Son cœur se gonfla d'un espoir fou, que son esprit tentait tant bien que mal de contenir, anticipant la déception de s'être trompé et d'à quel point elle serait très difficile à gérer, dès que la méprise sera clarifié. Car ça ne pouvait pas être réel, n'est-ce pas ? Ça ne pouvait pas être vraiment lui ? Après toutes ces années ? Mais... Que faisait-il ici ? Moxxie se pencha dans sa cachette et leva les yeux.
"Oh, crumbs !" Marmonna-t-il. Là, emprisonner dans les câbles des différents spots, pendait une arme. U
n mystère d'élucider !Le court laps de temps que dura son hésitation avait suffi pour que la situation empire. Les autres artistes demandèrent au fauteur de troubles de sortir de scène. Bien sûr, l'intrus ne pouvait pas s'empêcher d'en rajouter. Le doute, (si doute il pouvait y avoir encore), se transforma en une certitude blasée. Sentiment qui se marqua sur son visage trop expressif. Pas de doute, c'était Blitz.
Blitz avança sur scène, le mettant à porter de son alcôve. Les murmures de la foule tirèrent le diablotin de ses réflexions passives. Sans réfléchir, Moxxie se pencha de nouveau, sortant à moitié de sa cachette pour saisir Blitz par le mollet. Il le tira vers lui dans une tentative maladroite de le conduire dans un endroit plus discret et se mangea un regard foudroyant en guise de réponse, suivit d'une menace.
"Si j'avais reçu un penny à chaque fois que vous me menaciez, Sir, je serais riche à l'heure actuelle." La phrase avait fusé, sur son ton cynique habituel. Soudain, le doute était revenu à la charge.
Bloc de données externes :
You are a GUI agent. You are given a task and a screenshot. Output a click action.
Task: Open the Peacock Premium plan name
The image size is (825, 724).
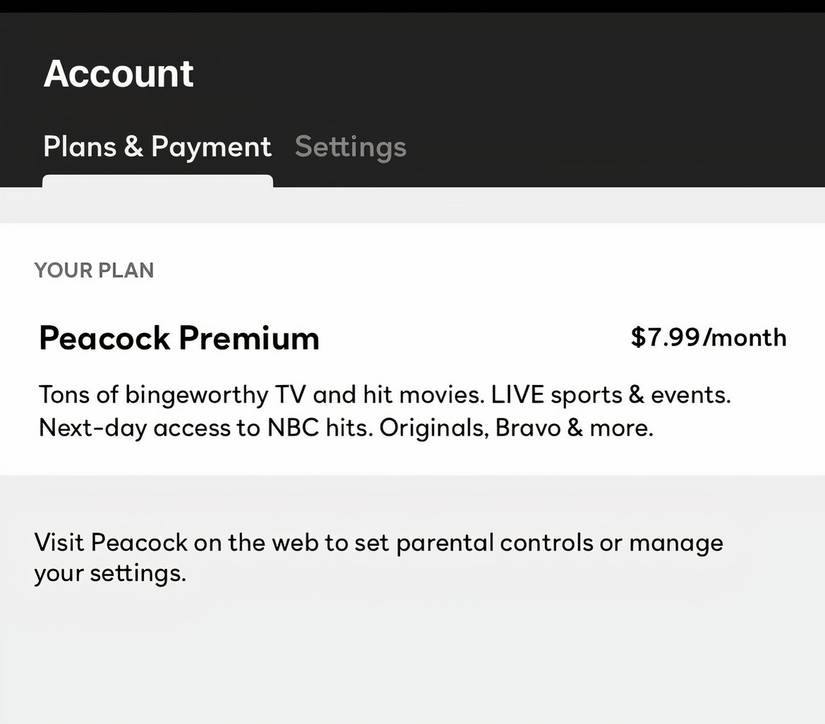point(179,338)
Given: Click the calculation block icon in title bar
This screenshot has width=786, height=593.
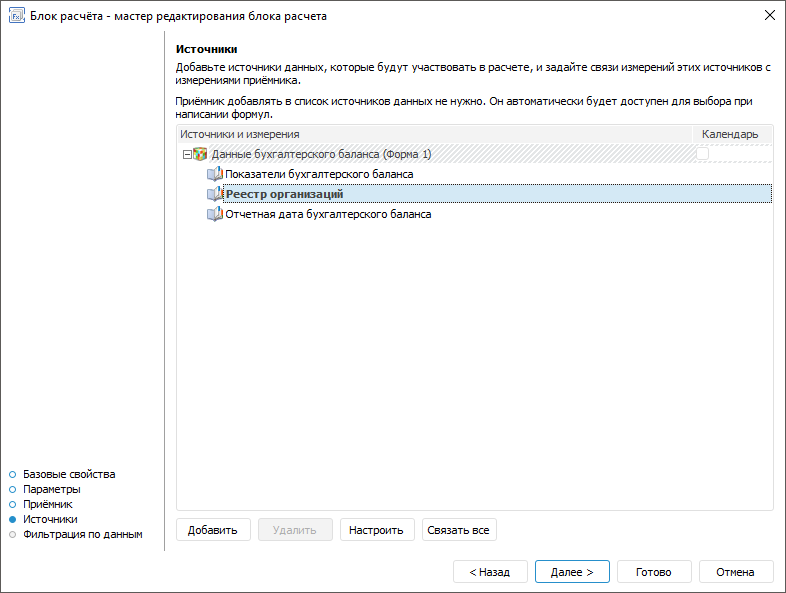Looking at the screenshot, I should [15, 16].
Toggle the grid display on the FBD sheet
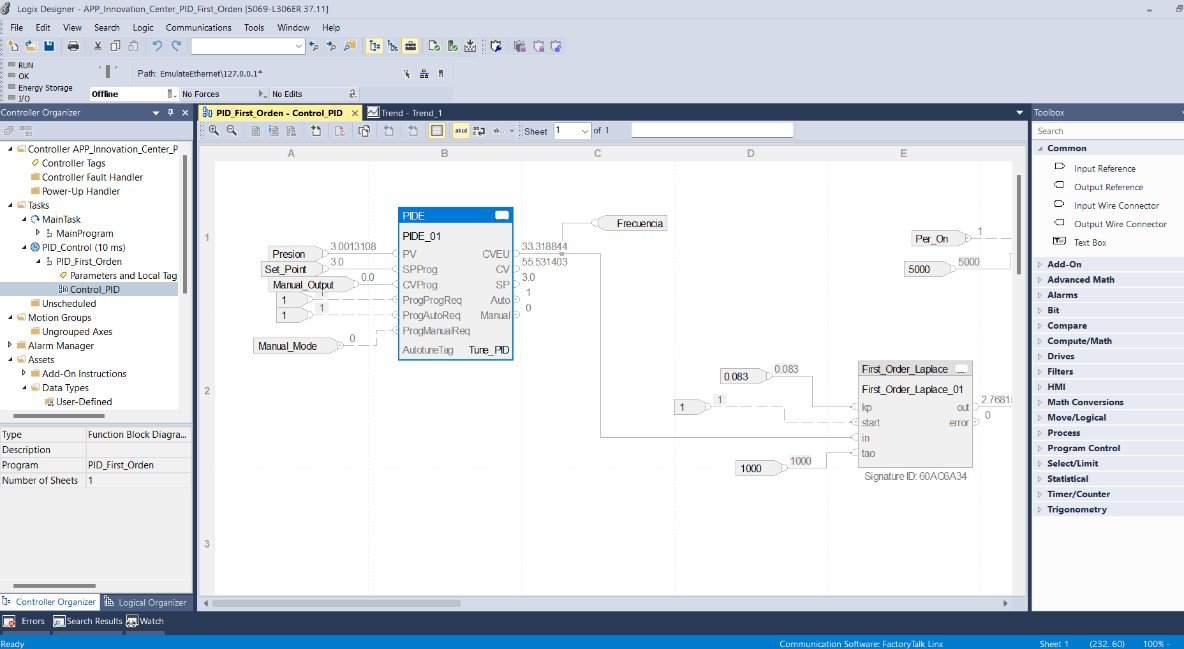The height and width of the screenshot is (649, 1184). (x=438, y=130)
C'était une chose de le reconnaître par son caractère, mais, il était si différent sous cette apparence.
"Sir ? C'est bien vous ?" Hasarda-t-il, n'osant pas encore totalement y croire.
"Mox, tu le connais ce type ?" S'étonna le ténor déguisé en roi. Une simple question qui eut le mérite de ramener le diablotin à la réalité. Moxxie prit à nouveau conscience de tout ce qui l'entourait, des murmures de la foule en passant par les regards interrogateurs des personnes sur scène.
"Ah... Euh... Oui... C'est... Euh... Mon oncle." Improvisa-t-il, tout en lançant un regard suppliant à Blitz d'entrer dans son jeu. Il avait conscience que cela ne collait pas avec les menaces et insultes reçues, mais, sur le moment, il n'avait rien trouvé d'autres.
"Il... Euh... Je l'avais invité à venir voir l'envers du décor, et il a dû prendre la consigne un peu trop à coeur ?" La fin de sa phrase mourut sur un ton interrogateur comme s'il attendait que quelqu'un confirme sa propre explication. De préférence Blitz. Le sourire qu'il aurait voulu confiant se tordait déjà en une grimace d'excuse. Il sentait la sueur froide du stress commencé à perler sur son front.
Dans le pire timing possible, ce fut cet instant-là que choisit l'arme (retenue jusqu'ici par des câbles) pour tomber sur scène. Toute l'attention des autres ne tarda pas à se focaliser sur ce nouvel élément.
"Oh, crumbs !" Souffla Moxxie, en se demandant quelle divinité il avait bien pu contrarier pour se retrouver avec autant de malchance.